タイトルの通りなんですけど、最近、いや最近でもないか。ここ数年、こういう風潮強くないですか?恐らくYouTuberやインフルエンサーかなんかの影響なんでしょうが、まぁインフルエンサーの方は何でもさらけ出すのが仕事ですからね。そういうお仕事だからしょうがないですが、なんかそのインフルエンサー的価値観が、他業種にも求められすぎてません?例えば私、プロレスが大好きなんですけど

あの団体の選手は発信力が弱い

発信するのも仕事の内だ

みたいな手の論調をよく見かけるんです。

いや、別にええやん。インフルエンサーやないんやから。いつからプロレスラーはインフルエンサーの側面も持つようになったんだ?

と私なんかは思っちゃうわけです。これ事プロレスに限った話ではなく格闘技界(こっちのほうがそういう風潮強いかな?)や他ジャンルでもありますよね。アイドルの方とかミュージシャンの方とか。

無名の天才芸人が何言ってんだと言われるかもしれませんが、お笑い界にもインフルエンサー的価値観が少なからず浸透しているような気がします。

フォロワー数イジリとかその最たるものじゃないですか?いやフォロワー数が多いに越したことはないですけど、フォロワー数が多い芸人=面白い芸人なのでしょうか?私はそうではない気がします。
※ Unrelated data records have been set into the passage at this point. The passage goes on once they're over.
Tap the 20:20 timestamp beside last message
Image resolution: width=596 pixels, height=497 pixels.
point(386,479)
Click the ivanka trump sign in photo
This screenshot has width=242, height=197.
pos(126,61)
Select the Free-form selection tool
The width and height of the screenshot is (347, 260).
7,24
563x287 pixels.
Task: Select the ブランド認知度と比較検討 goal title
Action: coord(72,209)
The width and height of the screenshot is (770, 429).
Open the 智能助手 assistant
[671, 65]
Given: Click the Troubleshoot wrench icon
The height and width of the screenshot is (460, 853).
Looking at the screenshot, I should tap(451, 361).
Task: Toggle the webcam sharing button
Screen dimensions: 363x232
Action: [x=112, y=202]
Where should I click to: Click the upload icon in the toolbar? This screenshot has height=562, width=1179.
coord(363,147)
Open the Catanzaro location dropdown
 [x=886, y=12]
フォロワー数が少なくても面白い芸人さんはいるでしょうしね。別に自分がそうだと言いたいわけではありませんよ?後、もちろんフォロワー数の多い芸人さんを否定するつもりもありません。それはそれで凄い事ですからね。

でも私の持論は、「SNSをやっていなくても売れる人は売れる」です。むしろ、大発信時代の現代において、SNSをやっていない事は、事表現者(ミュージシャンや芸人、アイドル等)という世界においては表現者の神秘性や希少性を高める事につながるのではないかと思うんです。
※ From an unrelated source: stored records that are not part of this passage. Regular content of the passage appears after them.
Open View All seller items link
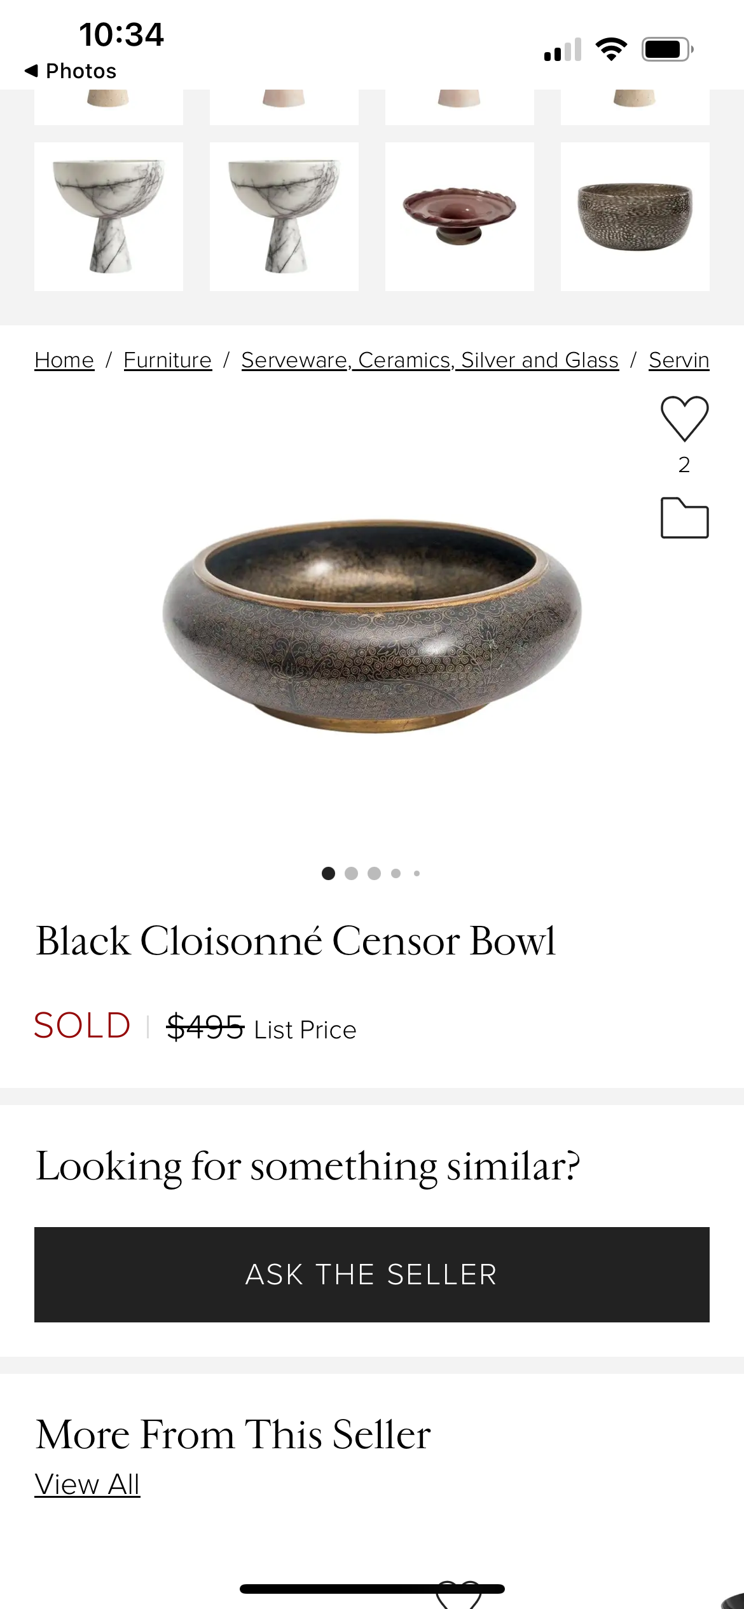Screen dimensions: 744x1609 tap(87, 1484)
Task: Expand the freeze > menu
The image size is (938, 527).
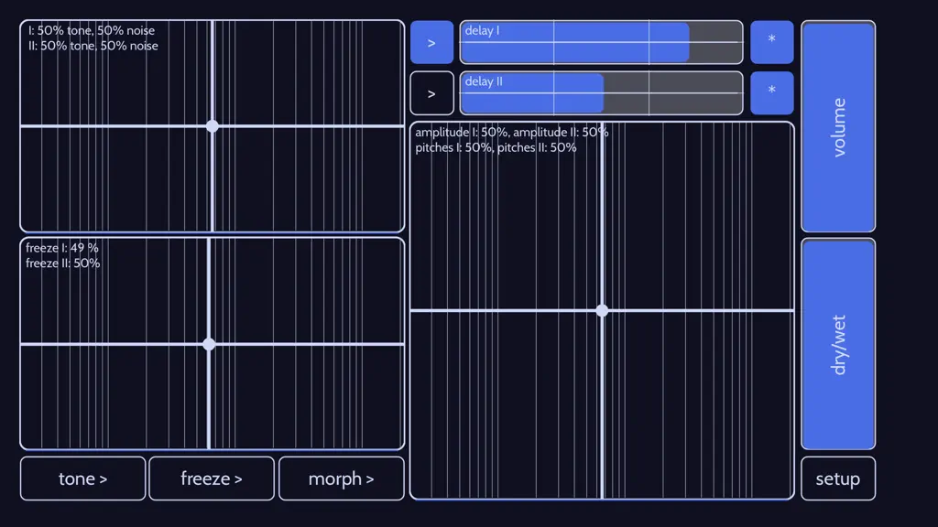Action: pyautogui.click(x=212, y=479)
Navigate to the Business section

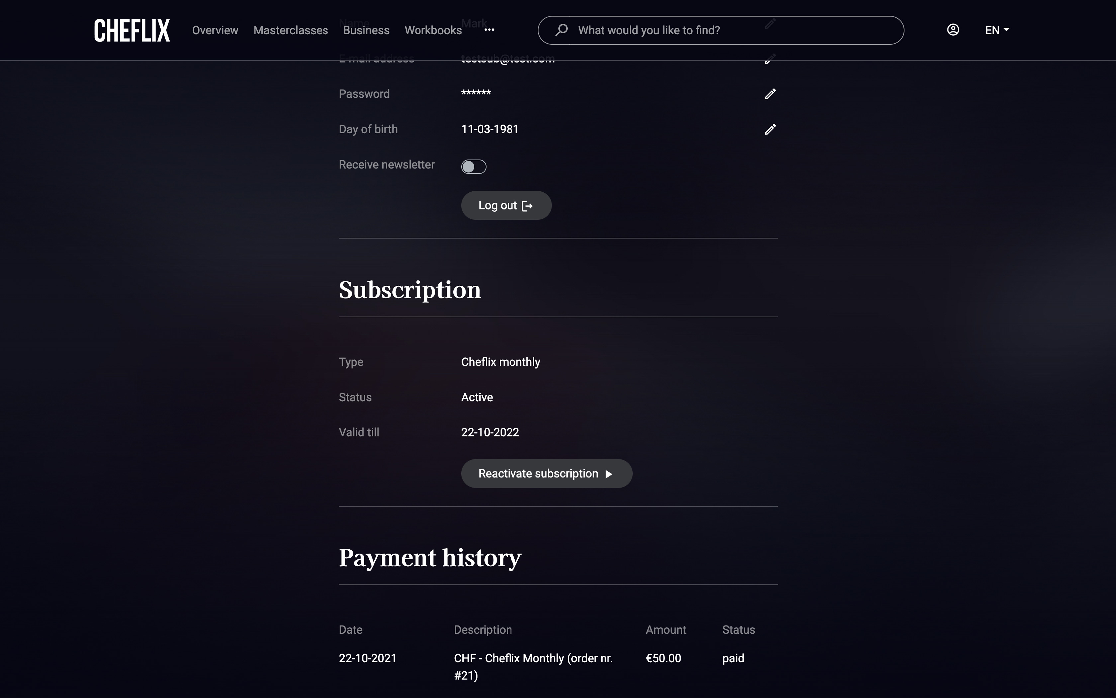366,30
そういえば以前、甲本ヒロトさんが雑誌のインタビューでこんな事を言っていました。

宣伝しなきゃお客が来ないんだったら、その店はダメなんじゃねぇのって。

KAMINOGE vol.70

この言葉、あらゆる人やモノに言い換えられるんじゃないかと思うんです。発信力は確かに大切ですが、格闘家なら鍛錬、歌手なら歌、芸人ならネタより優先すべきものはないと思います。

有名人の言葉に便乗するのはかっこ悪いですが、自戒を込めて、一億総発信時代の発信力に取り憑かれた者たちにこの言葉を贈りたい。